OBJECTIVE
Could you copy out, word for word, the data from its very beginning through the line that contains "Click the usage", including that line?

DATA EXTRACT
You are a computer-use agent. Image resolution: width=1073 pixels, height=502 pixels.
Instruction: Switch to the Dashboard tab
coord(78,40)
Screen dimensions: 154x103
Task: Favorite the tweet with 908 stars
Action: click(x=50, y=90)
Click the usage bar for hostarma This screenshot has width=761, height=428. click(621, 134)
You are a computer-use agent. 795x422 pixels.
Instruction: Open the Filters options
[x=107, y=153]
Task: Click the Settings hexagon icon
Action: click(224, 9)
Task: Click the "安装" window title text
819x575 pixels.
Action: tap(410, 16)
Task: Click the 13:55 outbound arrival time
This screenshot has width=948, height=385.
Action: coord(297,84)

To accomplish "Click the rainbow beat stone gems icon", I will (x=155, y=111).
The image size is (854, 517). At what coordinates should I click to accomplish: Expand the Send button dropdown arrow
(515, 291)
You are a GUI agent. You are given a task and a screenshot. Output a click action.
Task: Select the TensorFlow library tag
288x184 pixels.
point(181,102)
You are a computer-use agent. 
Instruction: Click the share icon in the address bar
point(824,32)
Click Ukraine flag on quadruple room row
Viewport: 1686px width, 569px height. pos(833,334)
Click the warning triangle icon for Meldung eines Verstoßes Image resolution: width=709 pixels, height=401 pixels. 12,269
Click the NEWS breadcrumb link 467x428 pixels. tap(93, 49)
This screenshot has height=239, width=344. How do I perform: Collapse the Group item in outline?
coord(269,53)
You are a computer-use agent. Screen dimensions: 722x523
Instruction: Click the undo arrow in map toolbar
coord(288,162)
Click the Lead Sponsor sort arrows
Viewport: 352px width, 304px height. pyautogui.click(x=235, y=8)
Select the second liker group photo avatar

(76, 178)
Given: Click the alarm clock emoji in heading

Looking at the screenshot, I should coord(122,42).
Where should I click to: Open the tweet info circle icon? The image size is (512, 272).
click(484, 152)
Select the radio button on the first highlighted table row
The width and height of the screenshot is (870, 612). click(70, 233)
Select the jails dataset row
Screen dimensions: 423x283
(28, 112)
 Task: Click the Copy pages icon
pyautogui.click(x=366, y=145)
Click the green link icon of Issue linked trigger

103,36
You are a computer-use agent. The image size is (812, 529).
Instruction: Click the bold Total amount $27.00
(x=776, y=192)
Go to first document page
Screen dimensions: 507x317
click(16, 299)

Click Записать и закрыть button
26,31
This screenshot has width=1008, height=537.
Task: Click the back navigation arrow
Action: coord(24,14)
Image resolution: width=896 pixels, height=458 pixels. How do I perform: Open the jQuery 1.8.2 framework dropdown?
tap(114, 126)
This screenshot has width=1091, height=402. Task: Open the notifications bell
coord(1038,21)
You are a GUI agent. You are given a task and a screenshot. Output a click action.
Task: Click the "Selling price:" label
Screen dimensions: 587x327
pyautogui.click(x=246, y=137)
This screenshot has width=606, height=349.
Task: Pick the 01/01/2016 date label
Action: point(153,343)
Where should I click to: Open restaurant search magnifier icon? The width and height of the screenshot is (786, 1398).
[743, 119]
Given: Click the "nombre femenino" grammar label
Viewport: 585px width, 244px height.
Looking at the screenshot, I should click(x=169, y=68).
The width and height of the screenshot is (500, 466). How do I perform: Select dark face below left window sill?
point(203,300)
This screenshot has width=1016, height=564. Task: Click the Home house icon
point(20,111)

ANSWER TO THE PROBLEM
You are a computer-use agent. Image resolution: width=1073 pixels, height=502 pixels.
Instruction: Switch to the Dashboard tab
coord(78,40)
Screen dimensions: 154x103
Task: Favorite the tweet with 908 stars
Action: click(x=50, y=90)
Click the usage bar for hostarma This screenshot has width=761, height=428. click(621, 134)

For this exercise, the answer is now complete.